Margaret came running towards me.
‘Black is gone, sir. He has gone to kill himself.’
Even as I mumbled some useless reply, it was impossible not to notice how beautiful she was, with a long-legged gawky elegance, and a face that even in her present anguish had a docile and serene quality.
‘Couldn’t he just be –’
‘At the bottle shop or with Miss Brinscombe? Yes I looked already. But her boy saw him on the road walking very bad and saying what he said to me.’
‘That he was going to kill himself? But why?’
‘He says he is wicked and God is angry with him.’
‘Surely God doesn’t tell him to kill himself.’
‘Yes, I told him that too but he is not very clever.’
I was about to suggest we went and looked for him in the Land-Rover when Helen came down the path. She was wearing a faded print frock which was a couple of sizes too big, making her look like one of those old photographs of an Okie farmer’s wife in the Depression.
‘Yes, I know, it belonged to the D.O.’s wife, I found it in her cupboard. Dodo says we have to be tidy for church.’
‘Church?’
‘You’d better come.’
‘Why?’
‘Don’t argue or Dodo will have gone and we’ll have to go with Brinscombe. Hallo Margaret, what’s the problem? Black gone off again?’
‘Yes.’
‘I’m sure he’ll turn up, he always does.’
‘Yes, miss.’
‘Would you like to come with us?’
‘No, miss, I better wait here.’
She seemed calmed by Helen’s cool confidence. Behind her I could see Dodo backing the jeep out of the car shelter.
‘Well, and how was your night?’ he bellowed at me.
‘Great.’
‘Isn’t it a pearl of a morning?’
‘Yes.’
He didn’t need to say it made him feel good to be alive, that was written all over his face. As we bumped along the road back towards the town, I stole a sideways look at Helen, hoping perhaps to see some signs of embarrassment or fatigue. But
no, she looked well, very well, perhaps in a way more ordinary because the sun had bleached her hair and her face was going a honey-brown so that she was beginning to look like the girls I had seen trying to change their money at the airport.

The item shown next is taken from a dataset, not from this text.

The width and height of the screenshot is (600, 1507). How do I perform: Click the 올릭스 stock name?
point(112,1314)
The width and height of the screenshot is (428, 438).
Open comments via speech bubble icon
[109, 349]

The small, scattered congregation in the little whitewashed church at the end of the township exuded no such vitality. Most of them were in their fifties at least, and were neither tanned nor fit-looking, often being scrawny and running to a sluglike pallor like Mrs Brinscombe’s. The vicar welcomed us overseas visitors and said he was from Godalming himself, apologised for the absence of music, though he said he hoped to have good news to give us on that subject soon, and then in a surprised, glottal voice read from the Book of Revelation the bit about the building of the new Jerusalem:
And the building of the wall of it was of jasper: and the city was pure gold, like unto clear glass.
And the foundations of the wall of the city were garnished with all manner of precious stones. The first foundation was jasper; the second, sapphire; the third, a chalcedony; the fourth, an emerald;
The fifth, sardonyx; the sixth, sardius; the seventh, chrysolite; the eighth, beryl; the ninth, a topaz; the tenth, a chrysoprasus; the eleventh, a jacinth; the twelfth, an amethyst.
‘Quite a coincidence,’ I said to Dodo afterwards, ‘all that stuff about precious stones.’
‘Not really, I asked the guy to read that one for us, for luck.’
‘And –’
‘Well, I hadn’t yet signed the cheque for the new organ, so he agreed.’
I was spared having to listen to Dodo’s chuckles because at that moment my sleeve was plucked by Mrs Brinscombe.
‘Rather poor turnout, I’m afraid. There are usually more at Christmas when the young people come up from the coast. Ah there’s poor Geoff Hocking, he’s had no water for four months and he’s still waiting for his hernia, he used to be such fun. You know, what I wanted to tell Helen was that Black has just turned up at our place, covered with dust. Apparently he tried to throw himself over the top of the quarry but fell into a dumper on the next ledge. That’s his story anyway, but you can’t really believe a word they say, you’ll understand when you’ve been here as long as we have, probably just spent the night in the ditch and wanted to make a drama out of it.’